Ella se echó a reír, me volvió a besar.
– ¿Con un buen partido? Lo dudo.
Le puse el brazo alrededor de la cintura, le di un beso.
– Oh, sí… ya puedo verlo: dentro de unas semanas cogeré el periódico y veré tu foto en las páginas de sociedad, y dirá que te has comprometido con uno de esos tipos que tienen apellidos compuestos y hacen carrera como banqueros inversionistas.
Eso la hizo lanzar una risita.
– No creo que pase eso, cariño.
– ¿Y por qué no?
– Porque mi corazón te pertenece.
Tomé su rostro en mis manos, la miré a los ojos.
– ¿De veras, Sharon?
– Naturalmente, Alex. ¿Qué crees?
– Creo que, después de todo este tiempo, no te conozco muy bien.
– Me conoces mejor que nadie.
– Y eso sigue siendo poco.
Ella se tironeó la oreja.
– Realmente, eres lo que más me interesa, Alex.
– Entonces, vente a vivir conmigo cuando regresemos -le dije-. Me haré con un sitio mejor, mayor.
Ella me besó, tan intensamente, que me creí que aceptaba. Luego se apartó y me dijo:
– No es tan simple.
– ¿Por qué no?
– Porque las cosas son… más complicadas. Por favor, no hablemos de esto ahora.
– De acuerdo -le dije-. Pero considéralo.
Ella me lamió la parte de debajo de la barbilla, y añadió:
– Ñam. Considera tú esto.
Empezamos a morrearnos. La apreté contra mí, me hundí en su cabello, en su carne. Era como bucear en una tina de nata dulce.
Le desabroché la blusa, y le dije:
– De veras que voy a echarte en falta. Ya te echo ahora mismo.
– ¡Qué bonito es lo que dices! -afirmó-. Nos lo pasaremos bien en septiembre.
Entonces, comenzó a bajarme la cremallera de la bragueta.
A las diez cuarenta, fui en busca de la vendedora de fincas.
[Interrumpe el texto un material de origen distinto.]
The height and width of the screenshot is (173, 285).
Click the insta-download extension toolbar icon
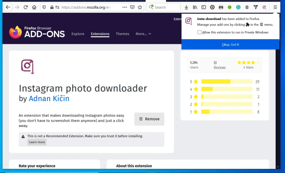tap(264, 7)
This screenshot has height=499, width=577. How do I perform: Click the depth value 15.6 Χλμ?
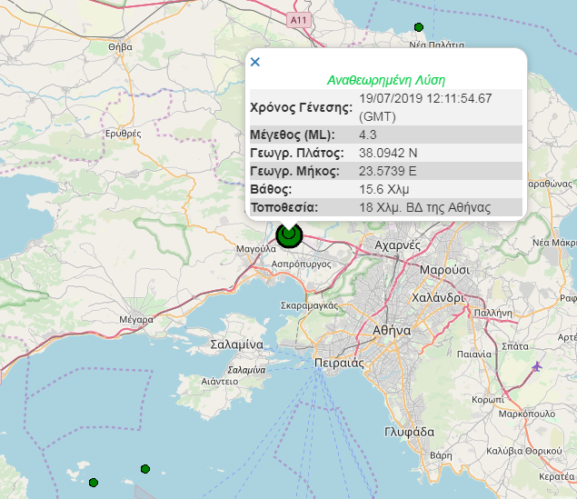pyautogui.click(x=383, y=190)
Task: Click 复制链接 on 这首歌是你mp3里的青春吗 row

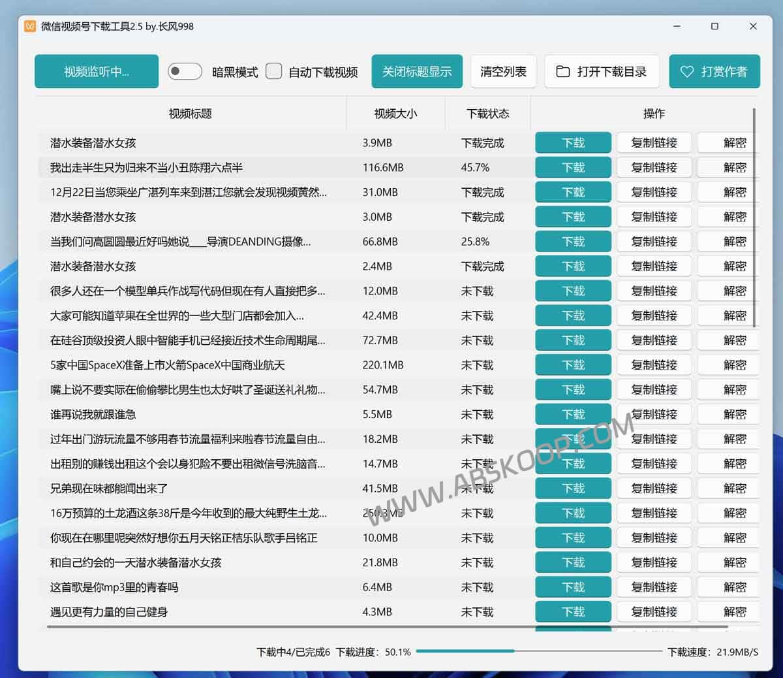Action: [654, 587]
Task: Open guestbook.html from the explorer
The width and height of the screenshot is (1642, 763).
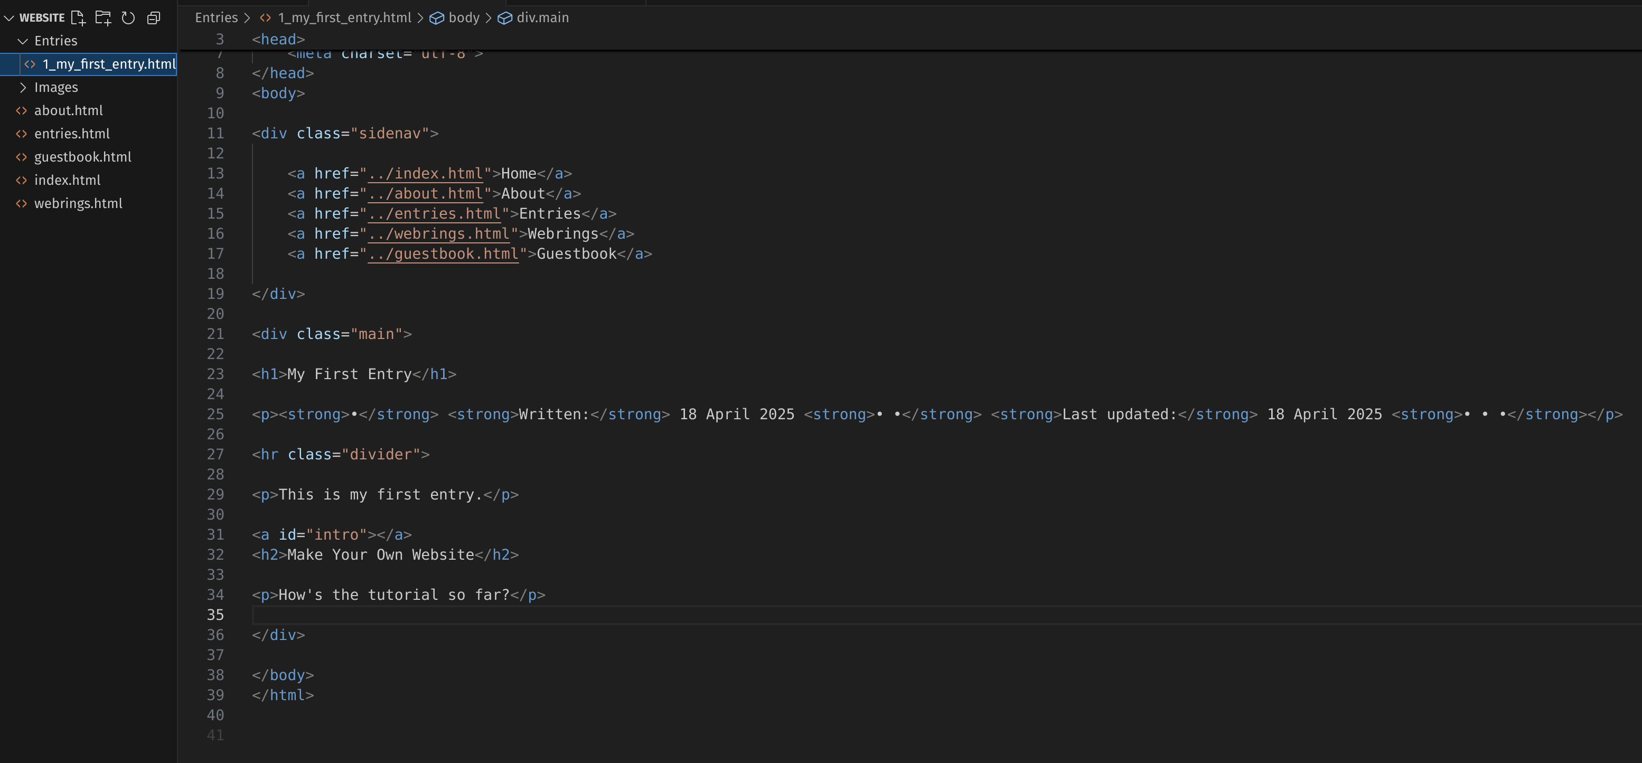Action: pyautogui.click(x=83, y=157)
El suave verano había empezado, finalmente, a marchitarse, dejando paso a temperaturas más altas y a un aire que olía como salido de un horno. Pero Nichols Canyon aún tenía un aspecto fresco: bañado por el sol, lleno de sonidos campestres. Era difícil pensar que Hollywood, con los sempiternos buscadores de dinero y los cazadores de famosos, se hallase a pocos metros de distancia.
Cuando llegué a la casa, la puerta de malla metálica estaba abierta. Subiendo con el Seville hasta la casa, lo aparqué junto a un gran Fleetwood Brougham, color borgoña, con tapacubos de alambres, una antena de teléfono en la parte de atrás y una matrícula que indicaba SELHOUS, una contracción de «vendo casas».
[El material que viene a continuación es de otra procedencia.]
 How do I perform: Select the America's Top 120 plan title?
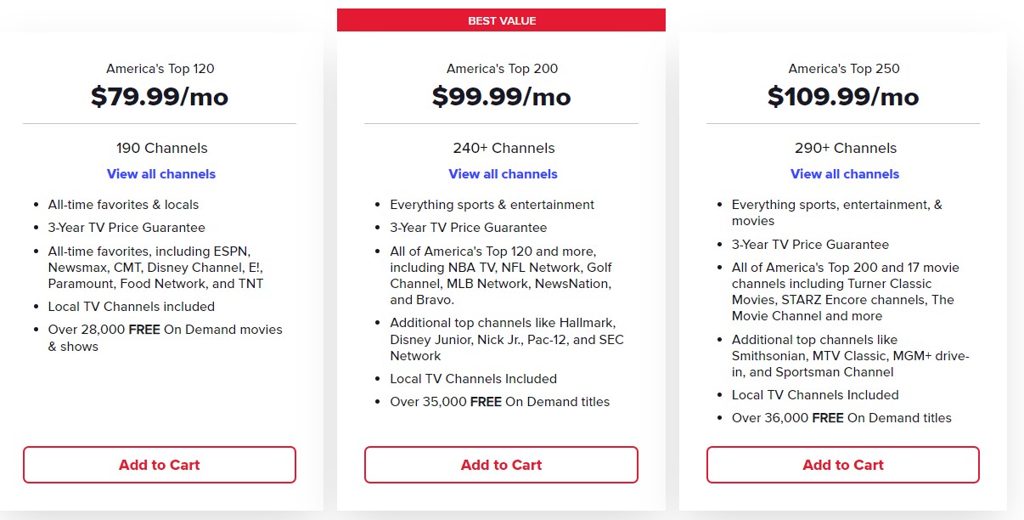160,69
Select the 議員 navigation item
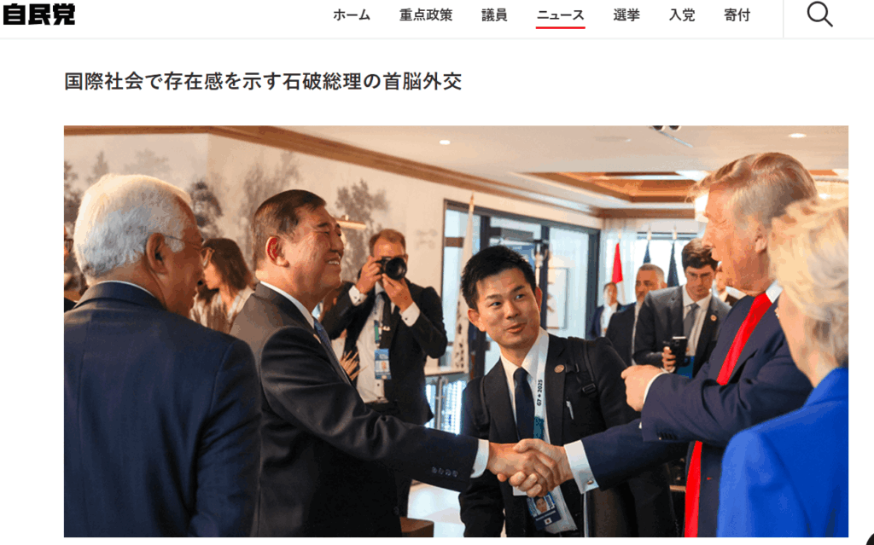Screen dimensions: 874x545 point(494,15)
Una morena alta salió del coche. A mediados de los cuarenta, con el cuerpo firme por la práctica del aeróbic, y de buen tipo en sus tejanos descoloridos con ácido, botas de tacón alto, y una especie de blusa de escote cuadrado, en ante negro, decorada con lentejuelas. Llevaba un bolso de piel de serpiente y se adornaba con bisutería de diseño: piezas grandes de cristal y ónice y unas gafas de sol hexagonales, de cristales teñidos en azul.
– ¿Doctor? Soy Mickey -una amplia sonrisa se extendió automáticamente bajo las gafas de sol.
– Alex Delaware.
– ¿Doctor Delaware?
– Sí.
Se subió las gafas hasta la frente, estudió la capa de suciedad que cubría mi Seville, luego mis ropas…, pana vieja, camisa de trabajo desteñida, sandalias.
Estaba haciéndome mentalmente un informe a lo Dun and Bradstreet: Dice que es un doctor, pero esta ciudad está llena de artistas del timo. Conduce un Caddy, pero de hace ocho años. ¿Otro que quiere vivir mejor de lo que puede? ¿O alguien que tuvo y no retuvo?
– Hermoso día -dijo, con una mano en la manija de la puerta, aún escrutándome, aún desconfiada. El encontrarse con desconocidos en lo alto de las colinas debía ser algo intranquilizante para una mujer.